- Born: 2 June 1872 Bergen, Norway
- Died: 21 November 1944 (aged 72) Bergen, Norway
- Occupations: Nurse and nursing teacher
- Years active: 48
- Parents: Wessel Joachim Reehorst Joys (father); Lina Storjohann (mother);
- Relatives: Niece of Nanna and Johan C. H. Storjohann, cousin of Marie Michelet
- Awards: King's Medal of Merit, Florence Nightingale Medal

= Marie Joys =

Norwegian nurse and educator (1872–1944)

Marie Elisabeth Joys (2 June 1872 – 21 November 1944) was a Norwegian nurse and nursing teacher.

== Life ==
She was born in Bergen as a daughter of teacher and military officer Wessel Joachim Reehorst Joys (1841–1922) and Lina Storjohann (1841–1925). On the maternal side she was a niece of Nanna and Johan C. H. Storjohann, and a first cousin of Marie Michelet.
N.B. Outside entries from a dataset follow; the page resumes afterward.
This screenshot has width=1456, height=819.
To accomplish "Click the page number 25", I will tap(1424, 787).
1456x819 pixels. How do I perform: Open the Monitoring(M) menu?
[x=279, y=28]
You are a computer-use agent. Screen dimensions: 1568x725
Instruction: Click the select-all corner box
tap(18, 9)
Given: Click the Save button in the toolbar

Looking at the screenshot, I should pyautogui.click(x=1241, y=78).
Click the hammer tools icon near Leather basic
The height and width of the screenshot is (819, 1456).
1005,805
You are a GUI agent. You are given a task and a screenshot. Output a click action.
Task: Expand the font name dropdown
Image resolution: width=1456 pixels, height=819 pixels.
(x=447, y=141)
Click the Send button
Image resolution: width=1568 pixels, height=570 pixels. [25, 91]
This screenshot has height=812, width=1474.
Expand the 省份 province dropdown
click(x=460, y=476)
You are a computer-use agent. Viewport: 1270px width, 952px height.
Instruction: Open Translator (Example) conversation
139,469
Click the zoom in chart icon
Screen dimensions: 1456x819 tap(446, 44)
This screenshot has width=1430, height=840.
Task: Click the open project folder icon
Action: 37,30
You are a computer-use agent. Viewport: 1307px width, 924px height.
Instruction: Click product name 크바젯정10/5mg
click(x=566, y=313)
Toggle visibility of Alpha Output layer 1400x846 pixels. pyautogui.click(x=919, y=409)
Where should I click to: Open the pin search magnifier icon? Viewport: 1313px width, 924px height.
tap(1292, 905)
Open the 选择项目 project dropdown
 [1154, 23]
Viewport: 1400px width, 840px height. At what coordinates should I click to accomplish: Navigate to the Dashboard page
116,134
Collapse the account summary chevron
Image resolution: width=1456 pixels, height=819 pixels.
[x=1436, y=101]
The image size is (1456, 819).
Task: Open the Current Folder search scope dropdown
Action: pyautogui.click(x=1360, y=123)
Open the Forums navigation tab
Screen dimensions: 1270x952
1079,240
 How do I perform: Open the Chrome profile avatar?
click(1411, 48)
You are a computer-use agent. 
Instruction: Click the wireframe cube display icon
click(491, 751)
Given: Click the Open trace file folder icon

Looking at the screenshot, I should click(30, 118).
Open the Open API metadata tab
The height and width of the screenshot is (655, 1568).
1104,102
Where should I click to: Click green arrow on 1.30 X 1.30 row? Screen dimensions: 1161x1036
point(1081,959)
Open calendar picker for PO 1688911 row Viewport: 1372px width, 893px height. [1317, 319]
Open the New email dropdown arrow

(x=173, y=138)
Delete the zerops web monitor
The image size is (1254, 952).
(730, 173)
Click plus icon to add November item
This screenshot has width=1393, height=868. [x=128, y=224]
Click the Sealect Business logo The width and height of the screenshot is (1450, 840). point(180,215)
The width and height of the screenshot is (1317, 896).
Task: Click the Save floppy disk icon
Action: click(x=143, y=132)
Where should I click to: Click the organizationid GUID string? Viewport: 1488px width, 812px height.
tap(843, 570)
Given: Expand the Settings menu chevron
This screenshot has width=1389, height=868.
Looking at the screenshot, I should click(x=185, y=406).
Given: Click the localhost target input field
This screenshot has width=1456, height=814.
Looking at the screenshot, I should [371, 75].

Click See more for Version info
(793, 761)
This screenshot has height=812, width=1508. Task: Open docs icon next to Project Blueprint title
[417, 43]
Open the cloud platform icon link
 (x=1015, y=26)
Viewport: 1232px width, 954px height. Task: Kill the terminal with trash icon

After primary school, Joys travelled to Berlin in 1892 to undergo nursing education at the institution Victoriahaus. While studying she was a subordinate nurse at Friedrichshain Hospital, and after graduating in 1895 she was hired as a chief nurse there, only 23 years of age. In 1897 she was persuaded to return to Bergen, where she was offered the job as chief nurse at the Bergen Municipal Hospital surgical department. She stayed here until her retirement in 1933.

She was credited (together with Camilla Struve and Betty Bull) with planning and establishing the first three-year nursing education in Norway. This started at Bergen Municipal Hospital in 1908. At this course they also pioneered the pre-training school, a theoretical course that aspiring nurses had to attend before entering the practical training. This idea was soon adapted by other nursing educators as well as the Norwegian Nurses' Union. Joys was a co-founder of the Norwegian Nurses' Union in 1912.

During the First Balkan War, during the winter of 1912–1913, Joys volunteered at an Ottoman military hospital in Constantinople. She thus became known as one of the first nurses to volunteer in a catastrophic setting abroad—already from her study days she had been an admirer of Florence Nightingale. In 1948 she issued her memoirs, Erindringer, where she described the war among other things.

Arntzen was awarded the King's Medal of Merit in gold in 1923 and the international Florence Nightingale Medal from the Red Cross in 1937. She did not marry. She died in November 1944 in Bergen.